Le Polaque, lui, n’avait pas abattu son jeu.

Doucement ! fit-il, quand l’adversaire eut poussé son chant de triomphe.

Un sourire froid découvrait ses longues dents blanches de jeune loup septentrional.

— Moi, avec ce petit carte, je coupe à carreau… passe pique, et pique… Gagné !

Et, jetant loin une des deux fiches rouges, plantées devant Mauve dans la bordure du tapis vert :

— L’autre, elle tremble !… Monsieur le cafetier, Ladislaski n’a pas encore attrapé la culotte.

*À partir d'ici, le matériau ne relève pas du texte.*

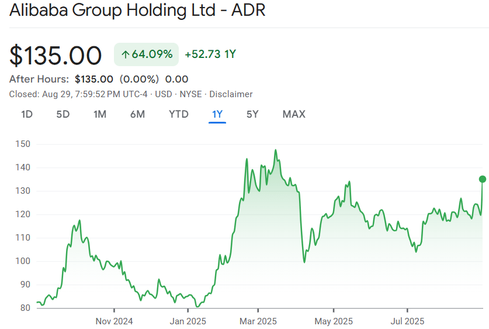
Task: Click the Jan 2025 axis label
Action: tap(188, 321)
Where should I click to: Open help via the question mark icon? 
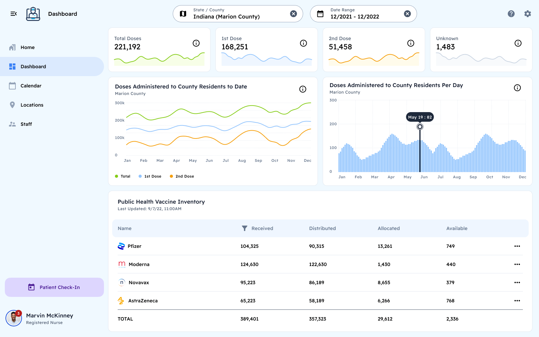tap(511, 14)
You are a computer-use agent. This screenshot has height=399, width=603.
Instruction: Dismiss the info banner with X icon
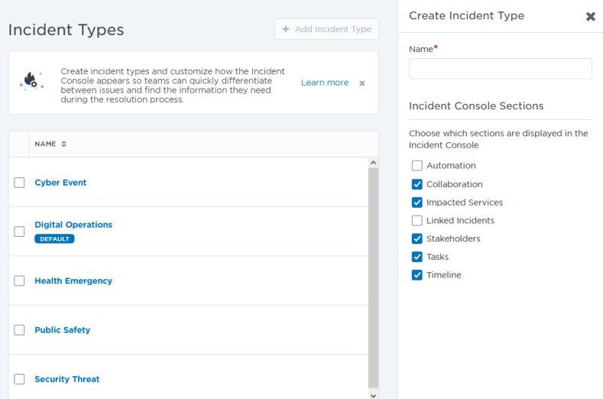coord(362,83)
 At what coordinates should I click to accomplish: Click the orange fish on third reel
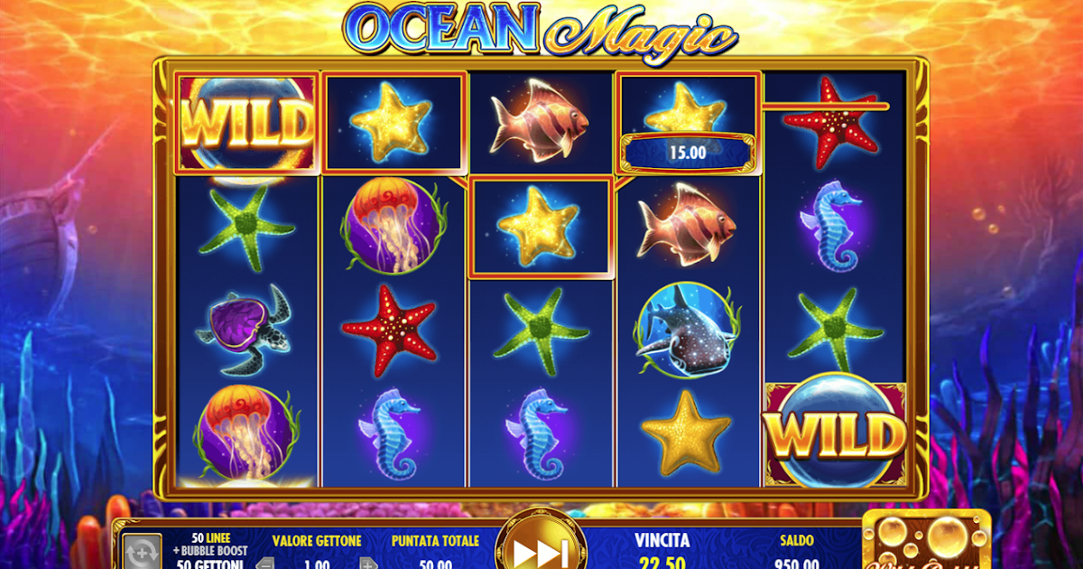[539, 122]
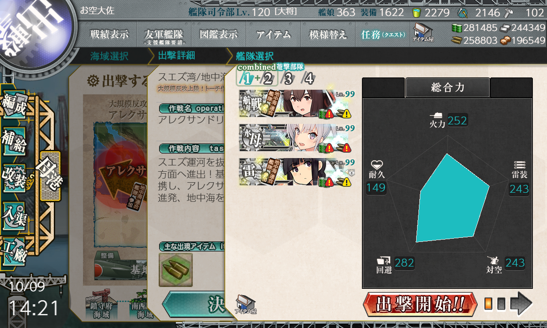Screen dimensions: 547x328
Task: Go back to the 出撃詳細 breadcrumb step
Action: tap(176, 56)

Les yeux hors de la tête, Mauve, de Toulon, redonnait déjà. L’écarté recommença. Et elle était là, tout autour, la « culotte », encombrant la salle du « Divan » déserte de consommateurs, répandue sur les tables, sur les tabourets, à terre. Des amoncellements de soucoupes entassées indiquant les bocks bus, atteignaient la glace de la cheminée. Sur la large tablette de marbre, se pressaient des bouteilles vides de toutes espèces de forme : absinthe, vermouth, curaçao, anisette, bitter, Madère, chartreuse, rhum de la Jamaïque, crème de cacao, liqueur d’Or. D’innombrables faisceaux de petites cuillères plongées dans des verres, signifiaient les cafés. Des piles de corbeilles vides représentaient les cigares et les « tabacs ». Et, sur un tableau noir, des colonnes de chiffres à la craie marquaient « les heures de billard ». Pendant que le Polaque faisait descendre la seconde fiche rouge, en plantait trois à son tour, de dix francs chacune, le cafetier, aidé d’un garçon, établissait le compte général. La culotte, ce soir-là, montait à deux cent dix-sept francs.

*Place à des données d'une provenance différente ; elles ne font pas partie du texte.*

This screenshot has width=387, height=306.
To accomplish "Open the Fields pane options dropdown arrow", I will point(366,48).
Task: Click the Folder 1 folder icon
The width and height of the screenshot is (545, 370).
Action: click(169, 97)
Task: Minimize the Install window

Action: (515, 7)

— Trente francs passés par moi et trente que tu avais, dit alors le Polaque, font soixante… Il me reste cent cinquante-sept francs. En jouons-nous vingt à la fois ?

— Soit ! répondit Mauve, de Toulon.

Et les adversaires, qui à eux deux n’avaient sans doute pas bu, fumé, joué au billard pour deux cent dix-sept francs, reprirent fiévreusement les cartes. Il était onze heures du soir. Dans la première salle, celle des « Momies », quatre bourgeois de la ville, leur domino terminé, se levaient, mettaient leurs pardessus.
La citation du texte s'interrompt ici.